According to Duke’s survey, less than a third of CMOs polled — 29. 7 percent — said they plan to utilize more third-party data in the next two years, or information collected by providers and sold to marketers for the purpose of helping them target their campaigns. Only 31 percent said they’ve increased the amount of third-party data they’ve used over the last two years.
Has your company’s use of third-party data changed?
About six in 10 respondents — 59.4 percent — said they haven’t changed the amount of third-party data they’ve used over the last two years, and about the same number — 58.9 percent — said they’ll rely on the same amount of third-party data they use over the next two years. More than 10 percent — 11.4 percent — said they anticipate using less third-party data over the next two years, and 9.4 percent said they've already decreased their third-party data usage.
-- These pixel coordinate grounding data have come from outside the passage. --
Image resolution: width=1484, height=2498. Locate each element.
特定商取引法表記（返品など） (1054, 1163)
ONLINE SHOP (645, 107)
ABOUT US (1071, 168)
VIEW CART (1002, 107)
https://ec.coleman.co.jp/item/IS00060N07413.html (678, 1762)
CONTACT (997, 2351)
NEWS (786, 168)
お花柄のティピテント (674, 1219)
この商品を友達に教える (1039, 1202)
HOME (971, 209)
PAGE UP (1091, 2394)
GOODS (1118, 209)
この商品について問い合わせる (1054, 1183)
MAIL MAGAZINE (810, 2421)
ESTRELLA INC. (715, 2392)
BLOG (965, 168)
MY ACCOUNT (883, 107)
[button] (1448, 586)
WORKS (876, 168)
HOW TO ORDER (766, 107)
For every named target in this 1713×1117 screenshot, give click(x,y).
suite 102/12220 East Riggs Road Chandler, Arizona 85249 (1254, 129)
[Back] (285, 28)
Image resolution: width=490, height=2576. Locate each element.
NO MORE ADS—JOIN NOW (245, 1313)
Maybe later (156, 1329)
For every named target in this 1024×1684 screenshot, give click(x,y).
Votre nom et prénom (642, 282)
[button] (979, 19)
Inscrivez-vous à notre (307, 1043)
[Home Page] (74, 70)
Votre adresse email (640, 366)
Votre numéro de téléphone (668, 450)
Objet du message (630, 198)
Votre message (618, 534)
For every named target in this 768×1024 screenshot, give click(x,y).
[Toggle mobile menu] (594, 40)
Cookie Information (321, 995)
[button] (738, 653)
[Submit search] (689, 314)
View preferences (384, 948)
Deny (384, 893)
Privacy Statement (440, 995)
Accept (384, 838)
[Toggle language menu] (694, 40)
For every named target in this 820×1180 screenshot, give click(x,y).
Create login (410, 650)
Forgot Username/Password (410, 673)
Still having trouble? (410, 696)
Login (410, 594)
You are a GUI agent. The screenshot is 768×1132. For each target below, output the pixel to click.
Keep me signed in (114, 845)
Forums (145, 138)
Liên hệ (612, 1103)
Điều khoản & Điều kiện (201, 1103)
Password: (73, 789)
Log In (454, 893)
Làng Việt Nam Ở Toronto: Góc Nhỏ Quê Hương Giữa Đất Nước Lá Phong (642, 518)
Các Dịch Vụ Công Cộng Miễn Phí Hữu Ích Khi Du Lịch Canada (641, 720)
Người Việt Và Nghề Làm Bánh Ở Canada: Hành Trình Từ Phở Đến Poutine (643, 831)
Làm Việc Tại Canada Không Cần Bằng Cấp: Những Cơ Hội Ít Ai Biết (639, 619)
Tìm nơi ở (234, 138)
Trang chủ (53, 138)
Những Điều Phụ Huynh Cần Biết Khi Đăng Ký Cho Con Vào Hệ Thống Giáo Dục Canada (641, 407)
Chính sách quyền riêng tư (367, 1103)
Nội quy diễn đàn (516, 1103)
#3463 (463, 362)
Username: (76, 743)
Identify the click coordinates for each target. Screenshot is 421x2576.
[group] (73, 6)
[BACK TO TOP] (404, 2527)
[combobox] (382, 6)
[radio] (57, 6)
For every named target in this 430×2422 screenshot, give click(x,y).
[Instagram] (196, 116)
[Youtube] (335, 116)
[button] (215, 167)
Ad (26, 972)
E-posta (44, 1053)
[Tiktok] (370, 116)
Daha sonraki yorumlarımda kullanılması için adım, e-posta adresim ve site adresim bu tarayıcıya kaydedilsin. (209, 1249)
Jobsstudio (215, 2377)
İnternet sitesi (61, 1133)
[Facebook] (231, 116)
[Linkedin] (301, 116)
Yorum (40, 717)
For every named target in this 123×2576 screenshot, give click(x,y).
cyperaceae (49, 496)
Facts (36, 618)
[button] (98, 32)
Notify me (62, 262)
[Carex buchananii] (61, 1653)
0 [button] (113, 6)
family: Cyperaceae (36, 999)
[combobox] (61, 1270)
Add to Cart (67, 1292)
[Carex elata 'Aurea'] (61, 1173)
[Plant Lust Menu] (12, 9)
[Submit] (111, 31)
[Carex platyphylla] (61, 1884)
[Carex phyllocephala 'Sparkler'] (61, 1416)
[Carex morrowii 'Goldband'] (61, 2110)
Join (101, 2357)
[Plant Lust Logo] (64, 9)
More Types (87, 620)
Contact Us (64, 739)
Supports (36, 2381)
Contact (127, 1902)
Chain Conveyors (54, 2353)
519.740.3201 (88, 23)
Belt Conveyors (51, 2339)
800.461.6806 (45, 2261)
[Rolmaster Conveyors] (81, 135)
While marketers might be pulling back on third-party data, most respondents admitted they weren’t worried that their company’s use of that data would raise consumer privacy concerns (only 10.7 percent described themselves as “very worried” about this). On the other hand, marketers’ use of online data is expected to rise, as 70 percent of respondents said they planned to use more online data over the next two years.
Duke University’s CMO Survey polled more than 300 U.S.-based chief marketing officers in July and August. The survey was commissioned by the American Marketing Association and Deloitte.